Stricter measures to monitor energy efficiency
Certainly, to improve the current situation, it is vital that we must have a clear understanding on what is expected. This means accurately monitoring energy usage, and then using the results, analyse how and how much one can reduce if necessary.
In South Korea and the European Union, companies are required to conduct regular energy audits, usually every three to five years. In place of conducting energy assessments, large companies in the EU can also choose to adopt internationally-certified energy management systems, such as the ISO 50001. The proposed enhancements to the Energy Conservation Act (ECA) is thus a move in the right direction. It is wise to mandate that large industrial facilities are to submit a monitoring plan and subsequently, an improved emissions report to NEA. By making it compulsory for these facilities to adopt methodologies that are in line with internationally recognised protocols, this brings us yet another step further towards international standards for climate-friendly nations.
In the meantime, energy-intensive companies in Singapore have been reporting their energy usage since the introduction of the ECA in 2013. Can the Minister share some insights from these reports, and how the ECA amendments will help to raise the bar for energy efficient standards of common industrial equipment?

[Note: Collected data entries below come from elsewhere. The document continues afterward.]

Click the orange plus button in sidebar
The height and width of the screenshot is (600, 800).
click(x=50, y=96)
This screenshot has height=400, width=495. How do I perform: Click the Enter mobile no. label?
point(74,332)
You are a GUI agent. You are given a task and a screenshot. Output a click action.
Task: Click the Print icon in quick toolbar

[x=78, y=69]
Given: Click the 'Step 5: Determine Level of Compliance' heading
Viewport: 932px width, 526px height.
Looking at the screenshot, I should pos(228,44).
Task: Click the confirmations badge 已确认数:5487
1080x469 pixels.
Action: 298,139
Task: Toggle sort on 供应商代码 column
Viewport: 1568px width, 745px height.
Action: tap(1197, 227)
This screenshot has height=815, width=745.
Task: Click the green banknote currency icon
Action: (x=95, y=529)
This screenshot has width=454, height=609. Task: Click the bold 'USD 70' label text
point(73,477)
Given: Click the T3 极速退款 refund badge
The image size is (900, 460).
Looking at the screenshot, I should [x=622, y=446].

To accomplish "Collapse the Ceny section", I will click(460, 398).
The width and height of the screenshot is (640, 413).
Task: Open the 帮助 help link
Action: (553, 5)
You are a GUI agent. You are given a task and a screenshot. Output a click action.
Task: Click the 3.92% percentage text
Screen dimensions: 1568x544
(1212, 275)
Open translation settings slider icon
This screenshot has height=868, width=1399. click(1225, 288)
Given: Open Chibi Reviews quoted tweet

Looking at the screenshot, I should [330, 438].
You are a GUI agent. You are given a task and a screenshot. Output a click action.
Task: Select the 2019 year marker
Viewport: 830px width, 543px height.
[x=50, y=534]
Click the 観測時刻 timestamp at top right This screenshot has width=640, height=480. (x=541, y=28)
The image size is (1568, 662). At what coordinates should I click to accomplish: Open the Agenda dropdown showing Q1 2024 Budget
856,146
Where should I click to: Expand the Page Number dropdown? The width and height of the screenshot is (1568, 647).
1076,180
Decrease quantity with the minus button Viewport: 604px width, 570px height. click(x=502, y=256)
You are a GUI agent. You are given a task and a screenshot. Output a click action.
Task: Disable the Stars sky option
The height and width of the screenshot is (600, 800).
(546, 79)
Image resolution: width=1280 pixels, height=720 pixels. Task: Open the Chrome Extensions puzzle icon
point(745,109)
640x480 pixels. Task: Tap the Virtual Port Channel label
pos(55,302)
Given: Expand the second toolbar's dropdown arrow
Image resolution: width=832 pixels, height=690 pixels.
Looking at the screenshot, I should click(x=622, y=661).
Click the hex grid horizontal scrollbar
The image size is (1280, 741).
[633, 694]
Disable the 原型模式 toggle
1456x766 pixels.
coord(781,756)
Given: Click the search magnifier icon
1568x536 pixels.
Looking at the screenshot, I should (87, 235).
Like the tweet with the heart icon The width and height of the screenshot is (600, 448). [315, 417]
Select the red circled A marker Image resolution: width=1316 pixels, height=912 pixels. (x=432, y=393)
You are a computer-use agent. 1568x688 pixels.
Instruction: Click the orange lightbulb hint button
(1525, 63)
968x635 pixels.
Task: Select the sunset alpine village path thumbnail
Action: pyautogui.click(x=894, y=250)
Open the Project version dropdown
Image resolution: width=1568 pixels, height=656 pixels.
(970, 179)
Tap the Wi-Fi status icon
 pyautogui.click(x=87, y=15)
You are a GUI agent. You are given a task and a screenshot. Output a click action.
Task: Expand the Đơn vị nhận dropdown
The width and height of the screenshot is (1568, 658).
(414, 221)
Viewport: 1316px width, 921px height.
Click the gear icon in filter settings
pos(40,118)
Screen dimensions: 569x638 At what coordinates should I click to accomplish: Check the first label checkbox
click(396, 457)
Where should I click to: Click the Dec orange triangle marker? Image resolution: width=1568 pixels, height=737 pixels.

I would also propose more encouragement and incentives for companies to adopt energy management systems and software approved by the NEA. Rather than adopt a sit-and-wait approach, reacting to the results from monitoring energy usage, it would be more efficient and productive to get companies started on a good energy management plan. As the need for these energy management systems becomes more prominent, I foresee great potential in this industry, and I hope the relevant government agencies will do more to promote the quality and capability of local energy management systems.
Last year, global energy services provider ENGIE officially opened its first laboratory in Asia in Singapore with support from the Economic Development Board. This laboratory is part of an international R & D network, supported by 1,100 researchers and experts worldwide. It focuses on smart energy systems for cities and islands, industrial energy efficiency, and gas technologies. Are there plans to collaborate with and tap on this network?
Improving energy efficiency standards of industrial equipment
Data from NEA shows that a large number of industrial equipment are inefficient. Hence, companies, when deploying new facilities, will now have to ensure that it meets the newly-introduced Minimum Energy Performance Standards. This will first apply to motors, gradually extending to include other systems and equipment. I am pleased to note that this new standard is being implemented gradually.
While I think it is a good policy to have, it requires a significant amount of change on top of other existing restructuring efforts. I would like to ask how the ECA amendments can help companies to raise the bar for energy efficient standards of common industrial equipment?
Helping companies adopt more energy efficient processes
Certainly, in the long run, businesses will gain through savings from improved energy efficiency. But in the short-term, in trying to kick-start the new systems and auditing processes, this could be a burden for companies, especially in the current economic climate. I have spoken with some business owners, who expressed their concerns about the start-up costs of implementing and maintaining the new systems. I would like to ask the Minister if any consultation has been done to obtain feedback from affected companies on the proposed amendments? Moreover, how does the MEWR intend to support them?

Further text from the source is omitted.